SALT LAKE CITY -- Illegal immigrants would be allowed to live and work in Utah as long as they registered with the state under a proposal by a Democratic state lawmaker.
Sen. Luz Robles, of Salt Lake City, introduced a proposal Tuesday that would direct the governor to seek a waiver from the federal government for the creation of a pilot program that would require illegal immigrants residing in Utah to obtain a permit card.
"We're not granting immigration status to anybody," Robles said. "We know they're here, they're already part of our communities. We just want to account for them, screen them and make sure we know who they are and where they came from."
Illegal immigrants already living in Utah for at least 18 months who registered with the state, paid a fee and passed a criminal background check would be allowed to get a job in Utah as long as their employers signed up for the program.
New residents who are illegal immigrants wouldn't be allowed to get a permit unless they already had a job lined up for them. They would also be required to pass an English and civics test within one year of receiving their permit.
The different permits would require renewal every 18 months to two years. Those with revoked or expired permits would be required to leave the state and would be reported to federal immigration officials.

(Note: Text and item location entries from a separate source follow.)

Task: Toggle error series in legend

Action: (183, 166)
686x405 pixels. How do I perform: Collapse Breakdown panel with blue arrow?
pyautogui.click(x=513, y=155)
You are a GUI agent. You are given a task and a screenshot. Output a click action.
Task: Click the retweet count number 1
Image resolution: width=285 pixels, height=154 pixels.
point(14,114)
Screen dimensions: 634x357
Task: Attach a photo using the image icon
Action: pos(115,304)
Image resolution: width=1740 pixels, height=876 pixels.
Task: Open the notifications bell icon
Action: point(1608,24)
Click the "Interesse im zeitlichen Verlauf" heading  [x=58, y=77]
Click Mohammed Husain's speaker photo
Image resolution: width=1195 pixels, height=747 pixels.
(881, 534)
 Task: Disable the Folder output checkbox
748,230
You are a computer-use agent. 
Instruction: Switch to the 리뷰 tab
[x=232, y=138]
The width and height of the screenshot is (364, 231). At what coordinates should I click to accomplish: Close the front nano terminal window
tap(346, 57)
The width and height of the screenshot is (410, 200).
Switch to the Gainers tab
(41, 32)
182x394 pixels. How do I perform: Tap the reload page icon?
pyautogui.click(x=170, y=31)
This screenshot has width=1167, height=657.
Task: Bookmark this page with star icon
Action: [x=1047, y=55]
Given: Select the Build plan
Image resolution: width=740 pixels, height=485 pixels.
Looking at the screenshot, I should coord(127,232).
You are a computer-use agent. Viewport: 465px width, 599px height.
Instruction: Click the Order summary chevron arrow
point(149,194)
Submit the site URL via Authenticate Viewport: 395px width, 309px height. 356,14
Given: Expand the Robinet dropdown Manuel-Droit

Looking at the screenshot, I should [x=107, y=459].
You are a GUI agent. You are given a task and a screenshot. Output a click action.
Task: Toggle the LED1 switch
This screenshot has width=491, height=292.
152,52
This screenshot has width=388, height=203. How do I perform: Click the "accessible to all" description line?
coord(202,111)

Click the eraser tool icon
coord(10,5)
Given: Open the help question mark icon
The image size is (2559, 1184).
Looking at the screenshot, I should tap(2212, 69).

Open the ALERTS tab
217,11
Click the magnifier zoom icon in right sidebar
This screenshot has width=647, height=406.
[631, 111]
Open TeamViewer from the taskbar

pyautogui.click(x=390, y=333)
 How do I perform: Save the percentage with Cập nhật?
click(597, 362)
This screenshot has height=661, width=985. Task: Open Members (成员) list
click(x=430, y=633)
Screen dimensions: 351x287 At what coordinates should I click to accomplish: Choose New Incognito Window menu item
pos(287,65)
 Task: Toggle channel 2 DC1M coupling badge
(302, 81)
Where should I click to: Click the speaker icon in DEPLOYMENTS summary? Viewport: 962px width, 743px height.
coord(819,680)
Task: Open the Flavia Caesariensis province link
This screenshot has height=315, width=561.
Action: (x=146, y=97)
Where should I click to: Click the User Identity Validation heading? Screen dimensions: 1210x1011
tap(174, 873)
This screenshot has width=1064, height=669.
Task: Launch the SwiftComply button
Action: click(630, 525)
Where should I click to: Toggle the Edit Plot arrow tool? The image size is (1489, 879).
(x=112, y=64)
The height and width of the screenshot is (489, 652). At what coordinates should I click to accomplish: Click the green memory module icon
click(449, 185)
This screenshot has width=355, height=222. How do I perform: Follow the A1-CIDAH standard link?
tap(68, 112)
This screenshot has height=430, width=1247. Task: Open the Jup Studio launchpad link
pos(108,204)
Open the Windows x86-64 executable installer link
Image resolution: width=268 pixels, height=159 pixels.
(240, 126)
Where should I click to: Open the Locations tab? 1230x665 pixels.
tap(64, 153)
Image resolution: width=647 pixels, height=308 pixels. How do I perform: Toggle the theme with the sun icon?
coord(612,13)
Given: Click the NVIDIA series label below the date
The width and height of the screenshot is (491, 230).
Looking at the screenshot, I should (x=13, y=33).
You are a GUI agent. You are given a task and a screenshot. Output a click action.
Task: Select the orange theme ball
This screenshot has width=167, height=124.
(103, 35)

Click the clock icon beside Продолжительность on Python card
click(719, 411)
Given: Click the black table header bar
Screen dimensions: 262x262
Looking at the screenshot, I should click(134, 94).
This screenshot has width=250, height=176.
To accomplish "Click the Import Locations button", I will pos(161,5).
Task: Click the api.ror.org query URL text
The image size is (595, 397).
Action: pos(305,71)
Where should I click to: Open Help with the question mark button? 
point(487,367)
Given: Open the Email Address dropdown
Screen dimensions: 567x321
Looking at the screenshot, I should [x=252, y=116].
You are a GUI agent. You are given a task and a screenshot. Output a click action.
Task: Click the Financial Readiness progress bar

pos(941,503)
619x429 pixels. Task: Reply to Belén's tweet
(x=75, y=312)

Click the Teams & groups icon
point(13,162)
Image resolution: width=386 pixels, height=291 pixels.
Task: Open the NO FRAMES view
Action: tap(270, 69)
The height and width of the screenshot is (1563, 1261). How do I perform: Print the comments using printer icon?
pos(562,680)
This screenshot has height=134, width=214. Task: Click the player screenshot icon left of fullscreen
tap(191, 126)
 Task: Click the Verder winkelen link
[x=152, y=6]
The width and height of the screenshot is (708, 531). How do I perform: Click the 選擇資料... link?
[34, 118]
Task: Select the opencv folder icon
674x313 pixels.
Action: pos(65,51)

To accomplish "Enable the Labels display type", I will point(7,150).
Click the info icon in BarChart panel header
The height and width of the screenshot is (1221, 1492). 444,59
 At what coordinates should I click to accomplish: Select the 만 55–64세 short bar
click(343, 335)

The proposal is backed by the conservative Sutherland Institute and is seen as an alternative to an Arizona-style enforcement bill being sponsored by Republican Rep. Stephen Sandstrom, of Orem.
Sandstrom's bill includes a requirement that police, while enforcing other laws, question people's immigration status if officers have reasonable suspicion they're in the country illegally.
Arizona's law also requires police to question people only when they're enforcing another law. But unlike Arizona's law, Sandstrom's bill specifies that passengers in a vehicle can be questioned about their status only if an officer has reasonable suspicion they may be involved in the smuggling or transportation of illegal immigrants.
Robles' proposal, which isn't finalized yet, would also require law enforcement officials to check to see if someone has a permit to be in the state. Those who don't have a permit or a photographic document would have their pictures and fingerprints taken, which would be entered into a state database.
"You'll either proudly carry an accountability card or you won't. If you do, you're welcome among us. If you don't, you're not welcome among us. It's that simple," said Paul Mero, president of the Sutherland Institute.
The Legislature convenes in January.